When I got accustomed to my last job as a software developer a couple of years ago, my boss looked at my work process and said “oh- so you are a UX designer”?

I never thought of calling myself that way. I was a double bloody scientist who does his own design. I cringed at anyone calling me an engineer, let alone a designer. But if the boss says so — and is willing to give me a raise for it — I figured I was going to fake it ‘till I make it.

Like every good nerd, I stocked up on literature, booked my tickets to a couple of conferences and started learning how to do my new job. Figures, it was mostly something I was already doing, in one way or another. I was doing user interviews as a software developer. I was sketching designs and creating mockups as a UI designer. I was doing extensive AB testing on mobile Games I was making…

Here and there, I was already doing most of the stuff UX designers did. I was creating simple games, and the insanely detailed multivariate testing of physics engine parameters was something I was doing to make the gameplay as satisfying and addictive as possible.

A couple of books later, I was starting to recognize that what I did actually was UX design, and I was doing a lousy job at it. I was performing pretty well at every individual step of the process, but I was awful at chaining it all together.

On my friend’s reccomendation (the only person calling herself a UX designer that I knew), I took a Coursera course on Human-computer interaction.

Among the other things I had learned, the detailed framework for doing the process of UX design opened my eyes toward the most beautiful fact:

The client does not have to “see what I need to know what I need”

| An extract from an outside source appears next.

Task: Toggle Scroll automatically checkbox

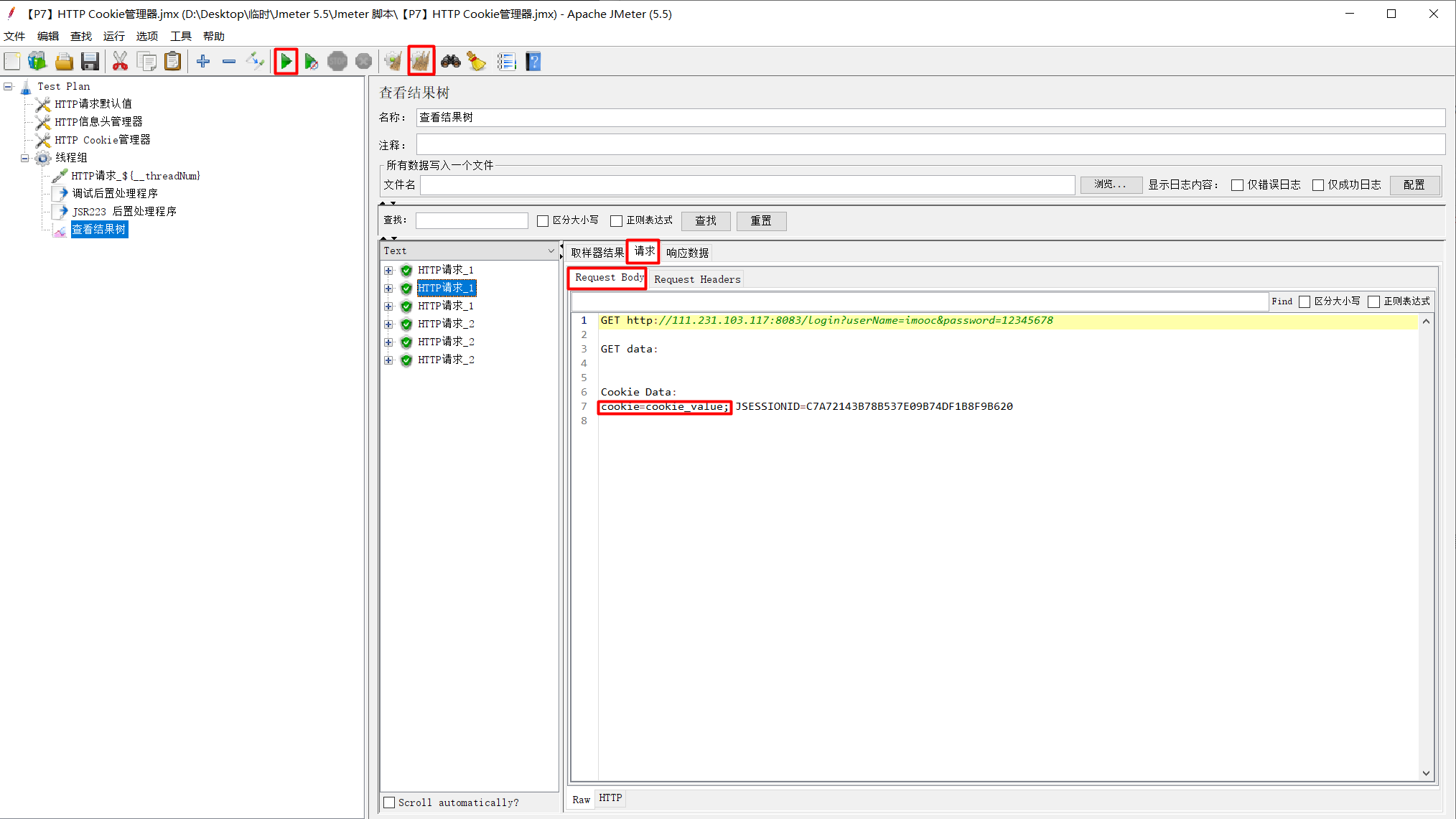Action: [x=389, y=802]
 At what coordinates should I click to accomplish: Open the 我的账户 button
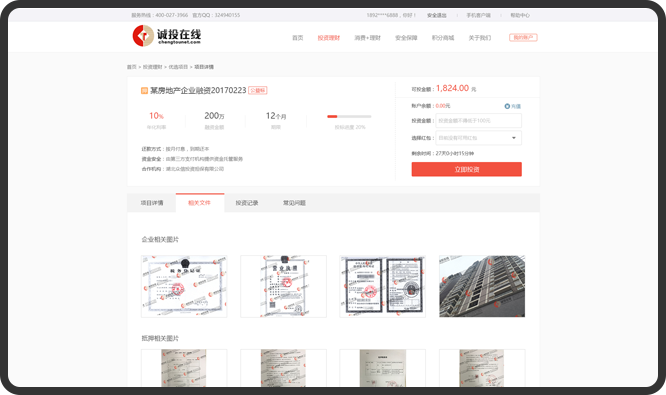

The process consisted of structured walk through interviews, wireframes, prototypes and mock-ups allowed me to get structured input and quickly make changes on rough drafts of the interface rather than on fully-flashed mockups. It saved a lot of my time. It felt like my designs were annealing — slowly reaching finer granulation without the need to scrap huge chunks of fully-finished work after figuring out that what the client said they needed wasn’t what they really needed.

A wireframe flow for an interactive web banner after a days-long discussion with a client on what they really want and need from an ad.

It felt like a superpower. Rapid prototyping techniques and heuristic evaluation allowed me to more objectively test my “gut feeling” when it came to design, and the multivariate testing and analysis of variance gave me not only a tool to measure the design decision more objectively and with much more certainty — they gave me a perfect excuse to use advanced math while designing.

Rarely have I felt more like a scientist than after I started being a designer.

The capstone project had me design a mobile application. I had wanted to get as far away from the comfort zone as possible, so I chose to participate in the “Remix project” where I built on ideas and research that were not my own, but my peers’ instead. That gave me a vision on how it is to build up on somebody else’s work in UX design.

Even though the process was often frustrating, due to the technical limitations of the system, nurturing a project from a simple comic-strip storyboard to a full-blown mobile app was an extremely satisfying experience. Dreams to ideas to reality — witnessing ideas become lines on the paper prototype, lines becoming mock-up blocks and those blocks becoming interactive elements under my fingers was something magical.

Dreams to ideas to reality

I got a feel on how to fake technologies just to measure if their development is something that would benefit the user. I have learned on how to be my own strongest critic, and I have learned that no amount of planning can prepare me for some of the reactions of real people, once it gets to the user testing.

There was a system failure on October 12th resulting in wrong measurement. R studio to the rescue.

I’m not sure if people will call me an UX designer in 5 years, but learning how to become one has certainly connected all of my skills into a single logical whole — and given that whole a pretty, human-facing side. If you are a software developer, you should take a UX class or two — even if you never intend to use that knowledge.